The documents published in these volumes were selected with a view to presenting a comprehensive record of the diplomatic relations between the United States and Japan in regard to matters related to the causes of conflict between the two countries from the beginning of the Japanese occupation of Manchuria on September 18, 1931, to the Japanese surprise attack on Pearl Harbor on December 7, 1941, and the declaration of war by the United States on December 8, 1941.

The amount of background material here printed has been limited by the necessity of keeping the publication within a reasonable compass. It was obviously impossible to include an absolutely complete selection of even the more important of the pertinent reports coming to the Department from American diplomatic representatives and other observers during the ten years covered. Therefore only reports of special significance have been selected.

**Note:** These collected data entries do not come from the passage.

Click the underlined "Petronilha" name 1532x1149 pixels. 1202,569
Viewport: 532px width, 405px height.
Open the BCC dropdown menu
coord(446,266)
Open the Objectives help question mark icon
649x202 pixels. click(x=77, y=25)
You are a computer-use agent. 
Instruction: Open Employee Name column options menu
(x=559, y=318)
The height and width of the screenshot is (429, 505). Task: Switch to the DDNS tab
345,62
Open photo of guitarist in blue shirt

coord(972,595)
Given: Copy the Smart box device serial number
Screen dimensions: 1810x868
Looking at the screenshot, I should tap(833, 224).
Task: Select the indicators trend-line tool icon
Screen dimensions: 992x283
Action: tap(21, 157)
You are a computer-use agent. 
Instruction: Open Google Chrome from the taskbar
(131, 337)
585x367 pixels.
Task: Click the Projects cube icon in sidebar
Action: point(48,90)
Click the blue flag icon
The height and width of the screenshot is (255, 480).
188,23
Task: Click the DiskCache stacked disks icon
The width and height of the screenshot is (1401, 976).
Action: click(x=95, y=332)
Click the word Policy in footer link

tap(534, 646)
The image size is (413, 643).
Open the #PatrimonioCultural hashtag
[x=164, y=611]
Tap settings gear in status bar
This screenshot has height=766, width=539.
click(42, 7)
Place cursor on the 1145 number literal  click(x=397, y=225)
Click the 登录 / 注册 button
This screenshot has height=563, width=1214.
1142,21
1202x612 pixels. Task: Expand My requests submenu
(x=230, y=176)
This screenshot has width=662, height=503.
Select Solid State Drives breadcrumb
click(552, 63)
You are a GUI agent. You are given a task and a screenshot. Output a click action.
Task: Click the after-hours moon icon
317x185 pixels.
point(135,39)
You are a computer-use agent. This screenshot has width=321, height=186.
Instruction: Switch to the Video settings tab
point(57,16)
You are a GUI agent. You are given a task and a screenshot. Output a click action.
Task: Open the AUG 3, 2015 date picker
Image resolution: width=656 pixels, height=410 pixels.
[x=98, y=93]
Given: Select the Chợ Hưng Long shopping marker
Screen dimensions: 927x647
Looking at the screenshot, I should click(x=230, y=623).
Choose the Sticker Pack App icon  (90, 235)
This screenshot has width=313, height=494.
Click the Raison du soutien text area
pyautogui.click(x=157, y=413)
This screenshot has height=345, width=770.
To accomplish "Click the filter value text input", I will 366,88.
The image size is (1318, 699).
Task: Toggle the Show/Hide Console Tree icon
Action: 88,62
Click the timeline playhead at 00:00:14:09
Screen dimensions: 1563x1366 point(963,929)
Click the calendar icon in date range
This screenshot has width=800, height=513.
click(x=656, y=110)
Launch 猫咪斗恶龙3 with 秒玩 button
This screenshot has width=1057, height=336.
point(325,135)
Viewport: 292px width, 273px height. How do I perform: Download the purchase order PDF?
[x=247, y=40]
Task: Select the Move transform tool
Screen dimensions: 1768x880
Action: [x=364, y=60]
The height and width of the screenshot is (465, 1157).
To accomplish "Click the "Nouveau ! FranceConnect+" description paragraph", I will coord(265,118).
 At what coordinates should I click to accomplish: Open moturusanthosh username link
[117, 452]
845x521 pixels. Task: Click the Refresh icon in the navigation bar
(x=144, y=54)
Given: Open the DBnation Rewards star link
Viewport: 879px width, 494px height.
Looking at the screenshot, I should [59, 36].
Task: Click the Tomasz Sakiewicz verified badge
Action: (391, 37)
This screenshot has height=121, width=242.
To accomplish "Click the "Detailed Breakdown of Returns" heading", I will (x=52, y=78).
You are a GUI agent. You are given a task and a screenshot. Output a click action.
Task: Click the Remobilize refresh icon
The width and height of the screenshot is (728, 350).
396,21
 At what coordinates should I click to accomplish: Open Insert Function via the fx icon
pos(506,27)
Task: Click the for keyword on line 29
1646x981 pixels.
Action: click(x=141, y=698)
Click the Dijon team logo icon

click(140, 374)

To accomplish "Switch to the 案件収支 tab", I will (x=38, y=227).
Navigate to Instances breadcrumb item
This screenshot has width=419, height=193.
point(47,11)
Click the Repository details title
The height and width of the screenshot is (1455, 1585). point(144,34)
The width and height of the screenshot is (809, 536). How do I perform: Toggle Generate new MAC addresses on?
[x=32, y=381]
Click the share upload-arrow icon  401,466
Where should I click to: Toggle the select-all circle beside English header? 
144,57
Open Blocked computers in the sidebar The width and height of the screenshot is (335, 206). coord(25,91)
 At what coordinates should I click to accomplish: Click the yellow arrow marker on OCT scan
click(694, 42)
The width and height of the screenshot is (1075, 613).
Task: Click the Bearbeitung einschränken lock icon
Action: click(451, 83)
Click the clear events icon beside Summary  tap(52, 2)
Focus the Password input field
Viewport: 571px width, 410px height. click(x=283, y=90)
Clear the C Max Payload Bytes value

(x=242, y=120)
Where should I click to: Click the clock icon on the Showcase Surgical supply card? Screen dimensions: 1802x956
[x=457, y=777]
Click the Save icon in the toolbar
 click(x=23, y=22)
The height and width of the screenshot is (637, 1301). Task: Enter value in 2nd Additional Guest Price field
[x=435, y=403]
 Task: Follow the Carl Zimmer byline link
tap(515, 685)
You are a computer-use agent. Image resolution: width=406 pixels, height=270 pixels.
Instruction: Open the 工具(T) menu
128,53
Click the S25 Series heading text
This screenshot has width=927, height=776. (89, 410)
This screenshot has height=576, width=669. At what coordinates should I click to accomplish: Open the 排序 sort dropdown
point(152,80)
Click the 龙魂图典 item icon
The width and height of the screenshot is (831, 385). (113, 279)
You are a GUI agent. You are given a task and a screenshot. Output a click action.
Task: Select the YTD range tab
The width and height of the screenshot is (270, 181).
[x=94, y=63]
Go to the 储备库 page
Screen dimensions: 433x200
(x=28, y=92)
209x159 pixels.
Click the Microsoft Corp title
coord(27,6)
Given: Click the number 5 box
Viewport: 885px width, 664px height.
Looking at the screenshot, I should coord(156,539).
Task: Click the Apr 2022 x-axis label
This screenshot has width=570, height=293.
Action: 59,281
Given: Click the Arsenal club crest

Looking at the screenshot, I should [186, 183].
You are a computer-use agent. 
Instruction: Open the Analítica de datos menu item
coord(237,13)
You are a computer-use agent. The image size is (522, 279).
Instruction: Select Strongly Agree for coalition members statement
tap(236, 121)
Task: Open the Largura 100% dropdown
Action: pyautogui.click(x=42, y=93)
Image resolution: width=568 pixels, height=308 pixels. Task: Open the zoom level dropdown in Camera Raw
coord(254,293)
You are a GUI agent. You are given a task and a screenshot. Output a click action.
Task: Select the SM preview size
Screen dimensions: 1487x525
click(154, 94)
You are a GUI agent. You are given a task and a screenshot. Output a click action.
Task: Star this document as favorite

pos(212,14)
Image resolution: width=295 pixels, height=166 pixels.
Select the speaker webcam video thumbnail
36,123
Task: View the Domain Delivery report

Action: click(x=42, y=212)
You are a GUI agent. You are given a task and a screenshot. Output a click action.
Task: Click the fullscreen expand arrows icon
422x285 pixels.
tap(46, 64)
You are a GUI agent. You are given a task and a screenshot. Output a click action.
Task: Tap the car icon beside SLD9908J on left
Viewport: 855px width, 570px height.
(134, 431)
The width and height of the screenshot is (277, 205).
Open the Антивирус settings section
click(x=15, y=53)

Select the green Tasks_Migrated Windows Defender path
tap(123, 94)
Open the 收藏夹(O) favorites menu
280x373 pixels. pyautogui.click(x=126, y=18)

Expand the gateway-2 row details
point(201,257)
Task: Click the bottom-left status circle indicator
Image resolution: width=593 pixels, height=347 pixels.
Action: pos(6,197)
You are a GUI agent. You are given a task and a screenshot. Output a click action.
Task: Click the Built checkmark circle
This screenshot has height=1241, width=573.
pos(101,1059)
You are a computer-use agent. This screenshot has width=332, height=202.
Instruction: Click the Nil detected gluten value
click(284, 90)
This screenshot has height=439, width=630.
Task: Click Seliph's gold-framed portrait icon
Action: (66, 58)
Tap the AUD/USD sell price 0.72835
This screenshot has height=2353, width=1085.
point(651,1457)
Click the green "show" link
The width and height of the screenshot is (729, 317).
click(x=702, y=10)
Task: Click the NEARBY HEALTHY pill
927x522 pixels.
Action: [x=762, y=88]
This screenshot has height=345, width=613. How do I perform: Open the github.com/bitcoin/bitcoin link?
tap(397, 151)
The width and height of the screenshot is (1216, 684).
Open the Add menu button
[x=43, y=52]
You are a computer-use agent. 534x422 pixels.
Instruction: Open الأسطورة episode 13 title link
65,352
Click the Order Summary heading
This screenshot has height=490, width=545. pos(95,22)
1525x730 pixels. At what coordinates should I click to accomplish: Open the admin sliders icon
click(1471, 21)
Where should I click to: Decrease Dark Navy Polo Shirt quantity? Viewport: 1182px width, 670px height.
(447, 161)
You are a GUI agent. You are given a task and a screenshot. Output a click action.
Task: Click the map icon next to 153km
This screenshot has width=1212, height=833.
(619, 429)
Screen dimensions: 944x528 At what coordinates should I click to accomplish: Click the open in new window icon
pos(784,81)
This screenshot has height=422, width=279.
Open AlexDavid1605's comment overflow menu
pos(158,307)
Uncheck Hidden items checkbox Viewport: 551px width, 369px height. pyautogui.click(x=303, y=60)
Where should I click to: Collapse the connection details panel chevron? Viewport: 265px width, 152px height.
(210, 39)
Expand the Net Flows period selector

While the American Government consulted with other interested powers and at times took parallel action in dealing with crises arising in the Far East during this period, it was not its practice to take joint action. It has therefore been thought advisable to limit the selection to those documents relating directly to American-Japanese relations without entering into the ramifications of discussions with third powers.

The correspondence with the Japanese Government with respect to losses by American nationals due to bombings and other acts of the Japanese armed forces in China is so voluminous that documents in record of representations in many individual cases have been omitted. This printed record therefore includes only the record of representations of a general character and a number of notes on particular incidents which were thought to be typical.

It is contemplated that additional documents relative to some of the developments treated in the present publication and to other phases of the policy of the United States toward the Far East during the years 1931–1941 will be published in the regular annual volumes of Foreign Relations of the United States.